» Instructions to follow
Would you please set down, word for word, the lines from the one with "Vaihtokoneet (137, 2213)" through the final line of the data below, omitting any pictures?
Information Start Marker
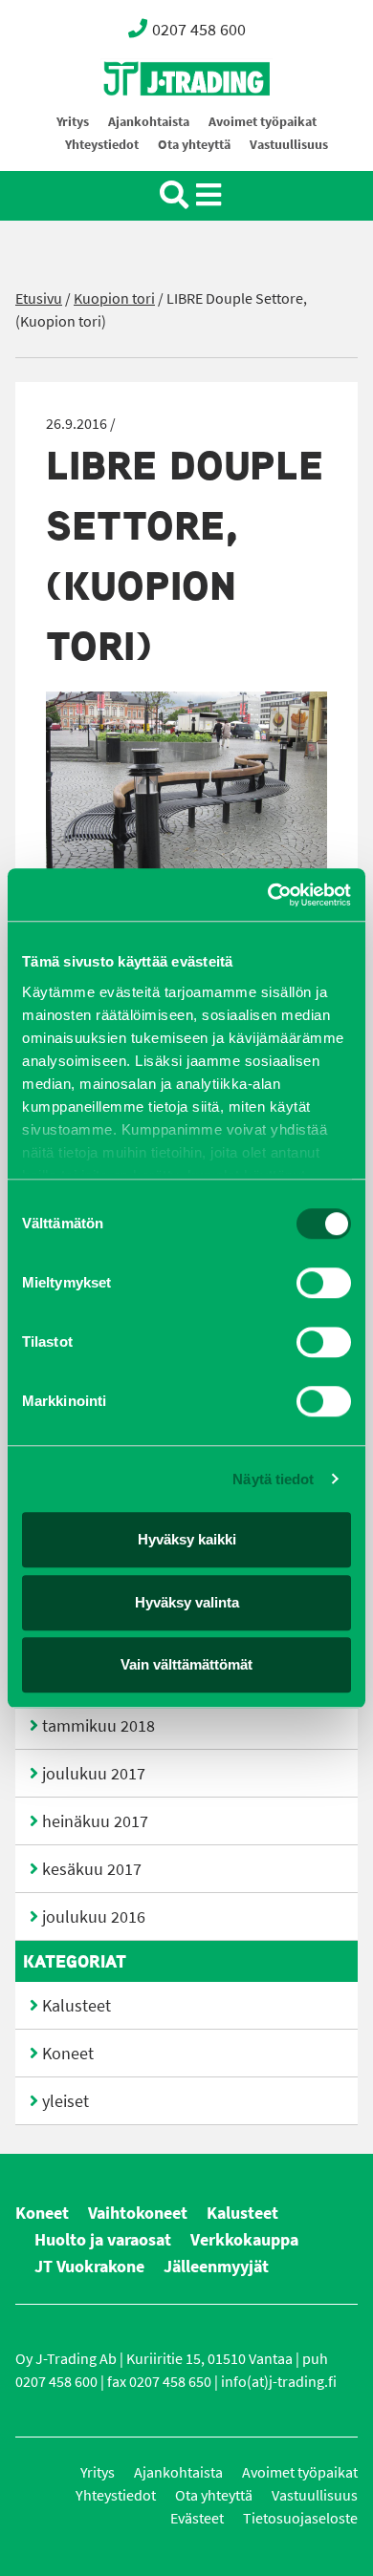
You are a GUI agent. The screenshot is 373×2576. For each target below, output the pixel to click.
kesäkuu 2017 (92, 1869)
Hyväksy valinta (187, 1602)
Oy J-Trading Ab (151, 121)
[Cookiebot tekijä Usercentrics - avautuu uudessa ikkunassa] (268, 895)
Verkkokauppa (244, 2239)
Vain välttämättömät (186, 1664)
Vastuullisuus (289, 145)
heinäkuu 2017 (95, 1821)
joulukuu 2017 (93, 1773)
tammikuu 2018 (98, 1725)
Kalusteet (76, 2005)
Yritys (72, 122)
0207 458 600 (199, 29)
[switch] (323, 1282)
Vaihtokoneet (137, 2213)
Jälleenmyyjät (216, 2266)
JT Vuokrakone (89, 2266)
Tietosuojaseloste (300, 2518)
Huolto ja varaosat (102, 2239)
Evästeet (197, 2518)
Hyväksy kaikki (187, 1539)
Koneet (68, 2053)
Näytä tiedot (273, 1479)
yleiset (65, 2101)
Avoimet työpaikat (262, 122)
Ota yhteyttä (194, 145)
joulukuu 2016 (93, 1916)
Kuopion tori (114, 298)
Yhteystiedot (102, 145)
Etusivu (38, 298)
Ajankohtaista (148, 122)
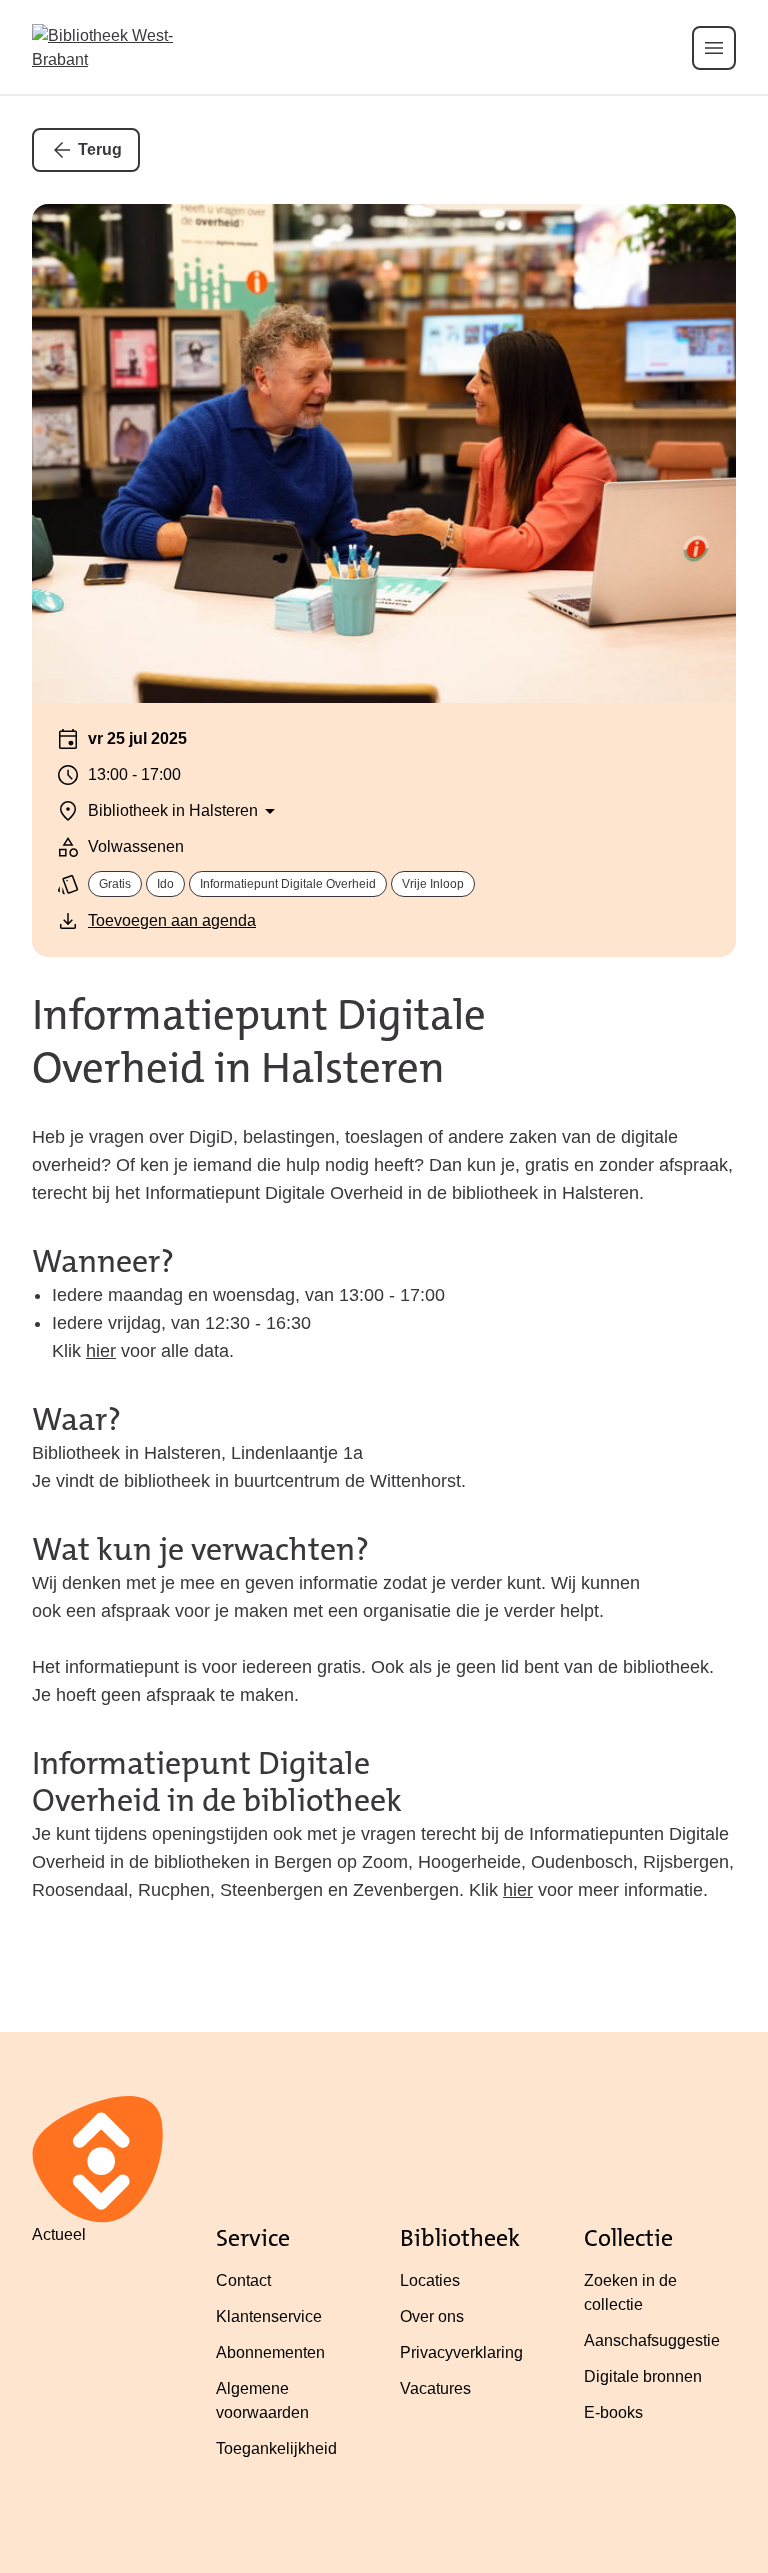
Information End Marker
» Result
Vaihtokoneet (137, 2213)
Jälleenmyyjät (216, 2266)
JT Vuokrakone (89, 2266)
Tietosuojaseloste (300, 2518)
Huolto ja varaosat (102, 2239)
Evästeet (197, 2518)
Hyväksy kaikki (187, 1539)
Koneet (68, 2053)
Näytä tiedot (273, 1479)
yleiset (65, 2101)
Avoimet työpaikat (262, 122)
Ota yhteyttä (194, 145)
joulukuu 2016 (93, 1916)
Kuopion tori (114, 298)
Yhteystiedot (102, 145)
Etusivu (38, 298)
Ajankohtaista (148, 122)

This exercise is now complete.